Al lector amable debe parecerle que una sobredosis auditiva de viejos boleros cantados por el juarense Luís Miguel me ha espumado el cerebro llevándose consigo los residuos de mi resistencia a la ñoñez. No lo descarto, pero el presente artículo simplemente inicia la serie de mentiras que diré a Irene cuando sea mayor, prologada la semana pasada. Para la que viene, les adelanto una mentira cardinal en la relación con mi niña: “esto no tiene queso”.

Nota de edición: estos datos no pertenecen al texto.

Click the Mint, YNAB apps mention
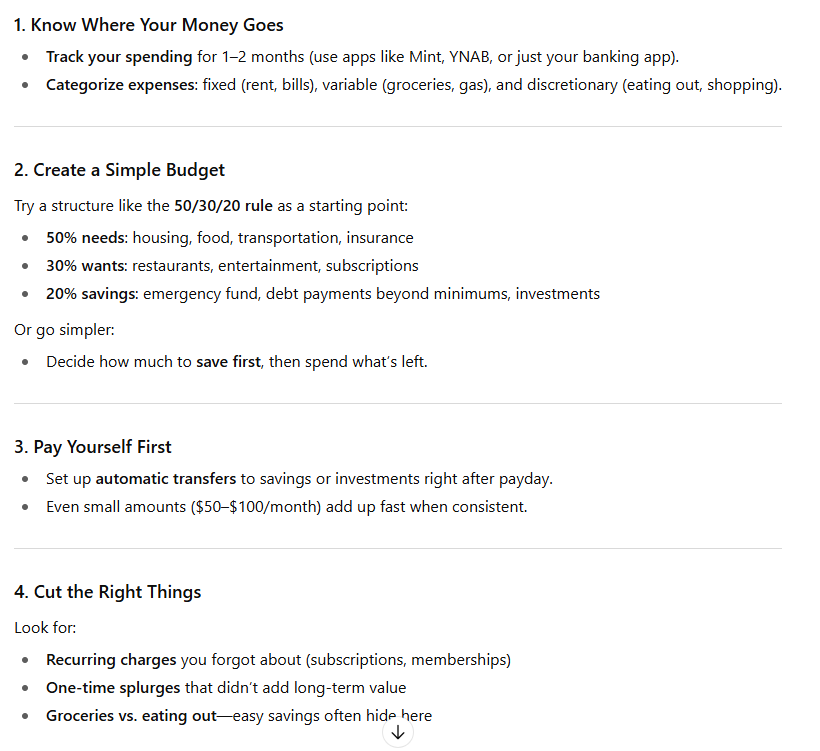Screen dimensions: 820x751 (x=450, y=56)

Semejante sandez como la que da título a la presente entrega se ha convertido en un lugar común con el que arrojamos sobre el niño nuestra devoción por él. Pero mentimos, pues la capacidad para acompañar a alguien a lo largo de su vida en cada momento e instante roza lo divino y, evidentemente, lo insano, sin que esté completamente seguro de si no es lo mismo. Todos conocemos a alguien que lo intenta o a alguien que lo sufre, y de la mera observación deducimos su inviabilidad. Pero no deja de consolarnos decirlo. Mantiene una extraña capacidad de conjuro, de protección contra el mal de ojo. Pero ha minado la capacidad de los padres para afrontar responsablemente la paternidad, al asemejar la crianza a la creación del mundo, y al padre con Dios. “No temas, porque yo estoy contigo; no te angusties, que yo soy tu Dios: te fortalezco, te auxilio, te sostengo con mi diestra victoriosa”, le decía a Isaías. ¿Y quién está a la altura de Dios?
Yo, pues lo digo: cada vez que Irene tiene miedo, cada vez que yo tengo miedo, y cada vez que nos separamos, en abierta contradicción con los hechos. Ya hace mucho tiempo que lo hago, pero la falsedad de tal afirmación es, en nuestro caso, tan patente que ya me lo reprocha. “No es verdad. Tú no estás siempre conmigo.” La primera vez que lo dijo fue la primera ocasión en que mi retoño me hizo daño. Mucho. Cambiar la fórmula por “Tu padre quisiera estar siempre contigo” no se mostró más acertado, pues presuponía la falibilidad, y un “¿y por qué no puedes?” seguía inmediatamente mis palabras. Retomé la expresión original, y así sigo, comprobando cada día la distancia que me separa de la divinidad.